His opening line trembled from his lips as it had the many times he had done this over the past year.

“Good Evening, my name is Charles Miller.”

“Two years ago, my son Bobby Miller collapsed on the field and died from an undiagnosed heart condition.”

The crowd expressed shock and the room fell completely silent.

“I’m here tonight to share my story so that you might be able to create a better environment for your children.”

“Losing my son made me realize how the adults in his life had failed him.”

“Losing him also put competition into a different perspective.

“Living without him has opened my eyes to how outrageous the adults in our league acted toward their children.”

“We all made the mistake of making the competition unhealthy.
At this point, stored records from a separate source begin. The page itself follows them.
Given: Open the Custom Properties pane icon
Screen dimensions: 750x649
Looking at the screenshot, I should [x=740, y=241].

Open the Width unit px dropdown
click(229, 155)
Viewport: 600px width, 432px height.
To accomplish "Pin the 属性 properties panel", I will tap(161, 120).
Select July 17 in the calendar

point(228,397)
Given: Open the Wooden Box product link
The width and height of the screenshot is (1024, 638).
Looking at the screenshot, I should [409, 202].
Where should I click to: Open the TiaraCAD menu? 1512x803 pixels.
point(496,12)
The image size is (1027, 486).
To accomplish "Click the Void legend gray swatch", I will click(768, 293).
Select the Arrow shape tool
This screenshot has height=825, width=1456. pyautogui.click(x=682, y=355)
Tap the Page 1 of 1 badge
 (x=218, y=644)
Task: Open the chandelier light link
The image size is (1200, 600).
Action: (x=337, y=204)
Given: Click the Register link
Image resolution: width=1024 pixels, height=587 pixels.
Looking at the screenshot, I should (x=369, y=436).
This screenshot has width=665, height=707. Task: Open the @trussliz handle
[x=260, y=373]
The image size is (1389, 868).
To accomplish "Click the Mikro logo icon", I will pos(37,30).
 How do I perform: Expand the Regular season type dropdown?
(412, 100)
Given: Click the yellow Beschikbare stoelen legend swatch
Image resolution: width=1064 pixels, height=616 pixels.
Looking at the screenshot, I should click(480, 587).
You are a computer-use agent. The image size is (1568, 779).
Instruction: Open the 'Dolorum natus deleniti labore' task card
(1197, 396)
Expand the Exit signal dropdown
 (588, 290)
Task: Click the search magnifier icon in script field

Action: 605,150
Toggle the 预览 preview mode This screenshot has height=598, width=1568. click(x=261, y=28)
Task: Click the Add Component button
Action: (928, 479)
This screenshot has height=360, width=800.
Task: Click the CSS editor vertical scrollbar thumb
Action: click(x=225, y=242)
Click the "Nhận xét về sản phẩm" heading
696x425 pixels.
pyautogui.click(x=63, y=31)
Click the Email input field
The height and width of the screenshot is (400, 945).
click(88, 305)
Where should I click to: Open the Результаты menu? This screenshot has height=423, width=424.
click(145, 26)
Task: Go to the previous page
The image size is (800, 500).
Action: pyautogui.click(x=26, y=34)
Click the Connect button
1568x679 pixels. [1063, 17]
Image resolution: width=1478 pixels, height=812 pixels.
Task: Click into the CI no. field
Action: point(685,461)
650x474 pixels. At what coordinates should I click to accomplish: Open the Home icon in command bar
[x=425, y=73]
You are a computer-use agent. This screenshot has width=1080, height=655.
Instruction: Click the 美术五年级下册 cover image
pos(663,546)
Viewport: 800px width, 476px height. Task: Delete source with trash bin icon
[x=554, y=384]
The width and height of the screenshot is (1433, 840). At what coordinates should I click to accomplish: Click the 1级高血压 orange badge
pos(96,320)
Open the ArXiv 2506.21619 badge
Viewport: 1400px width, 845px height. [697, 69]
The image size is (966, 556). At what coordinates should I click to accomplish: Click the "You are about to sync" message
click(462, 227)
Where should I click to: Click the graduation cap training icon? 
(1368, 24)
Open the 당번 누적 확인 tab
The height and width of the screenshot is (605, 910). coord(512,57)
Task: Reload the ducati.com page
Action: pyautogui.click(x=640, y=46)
We burdened our children with heavy expectations, created unnecessary anxiety for them, and demonstrated poor sportsmanship as parents and spectators.”

Charles wiped at the tears forming in his eyes and attempted to soothe his voice with a drink of water. The room remained silent.

“…Your league can be different.”

“Adopt and abide by these simple rules.”

“Love Your Child.”

“Encourage Your Child.”

“Support Your Child.”

“Model for Your Child.”

“Respect the Game – Care for it – Leave it better than when you found it.”

“We may not always agree with coaches or umpires. It’s also natural to have feelings about wins and losses, failures and accomplishments – but never lose sight of the most important thing – your child.”

“When you abide by the rules I’ve suggested, your children benefit. Their experiences are enriched. Their time becomes more enjoyable. They’ll end up better teammates – better ballplayers – and someday, a healthier cycle will form and they can all be better parents.”